Mettre ses talents au service de son pays

À la fin de son entretien « politique » Jean-Christophe Fromantin esquisse un chemin d’avenir pour les catholiques :

L’électorat catholique semble déboussolé, quelle peut être la réponse politique à leur désarroi ?

L’électorat catholique peut trouver la réponse à ses interrogations dans les derniers grands textes de l’Église : l’encyclique de Benoît XVI sur la mondialisation (Caritas in Veritate, 2009), celle de François sur l’écologie (Laudato Si’, 2015) comme son exhortation apostolique (Evangelii Gaudium, 2013) donnent des éléments de discernement très limpides et très visionnaires. Libre à chacun de les découvrir et de trouver dans son for intérieur les critères de son vote à l’aune des propositions des candidats. Le bouleversement des repères droite-gauche, l’absence de consigne de vote, de lignes de partage claires, mais aussi les grandes transformations du monde, appellent cette exigence de discernement. Dans son Exhortation apostolique, François met clairement l’engagement politique au cœur de ses interpellations. Engagez-vous, ayez cette audace, dit-il. Évidemment, c’est exigeant mais tellement important.

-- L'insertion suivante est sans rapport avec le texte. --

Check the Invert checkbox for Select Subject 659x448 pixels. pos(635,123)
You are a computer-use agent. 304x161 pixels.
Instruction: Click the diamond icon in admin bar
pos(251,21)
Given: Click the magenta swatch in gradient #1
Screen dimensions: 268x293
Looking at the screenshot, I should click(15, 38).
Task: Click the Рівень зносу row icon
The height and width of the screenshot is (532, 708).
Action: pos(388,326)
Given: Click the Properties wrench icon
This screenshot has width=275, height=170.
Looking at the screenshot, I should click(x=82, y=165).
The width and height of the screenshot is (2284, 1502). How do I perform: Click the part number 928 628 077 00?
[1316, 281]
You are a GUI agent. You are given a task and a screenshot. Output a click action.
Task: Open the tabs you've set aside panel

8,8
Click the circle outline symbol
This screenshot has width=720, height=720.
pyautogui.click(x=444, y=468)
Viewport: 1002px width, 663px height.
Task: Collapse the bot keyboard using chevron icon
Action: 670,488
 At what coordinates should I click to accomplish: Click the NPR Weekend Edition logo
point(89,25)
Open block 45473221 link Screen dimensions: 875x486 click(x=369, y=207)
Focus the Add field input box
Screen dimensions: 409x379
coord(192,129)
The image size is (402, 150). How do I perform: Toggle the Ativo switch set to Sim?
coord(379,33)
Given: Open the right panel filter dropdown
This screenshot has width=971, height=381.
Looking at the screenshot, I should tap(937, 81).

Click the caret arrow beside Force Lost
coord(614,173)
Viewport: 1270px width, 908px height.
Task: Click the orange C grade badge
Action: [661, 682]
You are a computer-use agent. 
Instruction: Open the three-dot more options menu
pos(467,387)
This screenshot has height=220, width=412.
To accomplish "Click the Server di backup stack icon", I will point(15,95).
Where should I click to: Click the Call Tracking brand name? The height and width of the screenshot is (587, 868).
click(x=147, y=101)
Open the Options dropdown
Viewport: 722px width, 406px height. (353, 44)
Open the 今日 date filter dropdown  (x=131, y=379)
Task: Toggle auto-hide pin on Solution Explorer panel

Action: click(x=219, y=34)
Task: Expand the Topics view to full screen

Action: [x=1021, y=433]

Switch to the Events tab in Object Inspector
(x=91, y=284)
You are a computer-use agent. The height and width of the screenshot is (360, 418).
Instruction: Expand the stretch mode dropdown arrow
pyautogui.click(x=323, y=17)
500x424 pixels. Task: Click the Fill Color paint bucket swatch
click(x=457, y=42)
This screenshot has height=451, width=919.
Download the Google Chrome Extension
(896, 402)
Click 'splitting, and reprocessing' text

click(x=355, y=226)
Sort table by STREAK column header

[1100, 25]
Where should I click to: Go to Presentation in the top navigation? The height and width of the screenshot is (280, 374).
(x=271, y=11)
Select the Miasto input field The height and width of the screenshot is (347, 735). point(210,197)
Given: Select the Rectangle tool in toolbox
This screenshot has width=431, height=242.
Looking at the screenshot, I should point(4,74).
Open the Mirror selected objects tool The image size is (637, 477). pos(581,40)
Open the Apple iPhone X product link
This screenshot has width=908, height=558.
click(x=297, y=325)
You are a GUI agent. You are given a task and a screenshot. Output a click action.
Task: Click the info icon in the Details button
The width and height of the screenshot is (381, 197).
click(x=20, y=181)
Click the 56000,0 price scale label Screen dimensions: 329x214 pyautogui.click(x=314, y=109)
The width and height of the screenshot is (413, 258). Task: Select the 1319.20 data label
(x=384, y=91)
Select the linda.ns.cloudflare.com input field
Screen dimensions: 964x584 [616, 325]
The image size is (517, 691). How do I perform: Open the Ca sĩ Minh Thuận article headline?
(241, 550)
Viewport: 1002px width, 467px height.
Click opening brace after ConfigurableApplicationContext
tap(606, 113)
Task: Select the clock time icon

Pourquoi les chrétiens doivent s’engager en politique, au-delà des engagements associatifs dans lesquels ils sont très présents ?

Ils doivent prendre conscience que le bien commun, la dignité de l’être humain, les relations entre les pays, entre les hommes s’incarnent dans bon nombre de grandes politiques publiques. Les chrétiens sont des citoyens engagés car ils ont la conviction qu’ils ont aussi le devoir de mettre leurs talents au service de leur pays. Ils sont aujourd’hui fortement interpellés pour mettre la politique dans le spectre des engagements qu’ils peuvent prendre.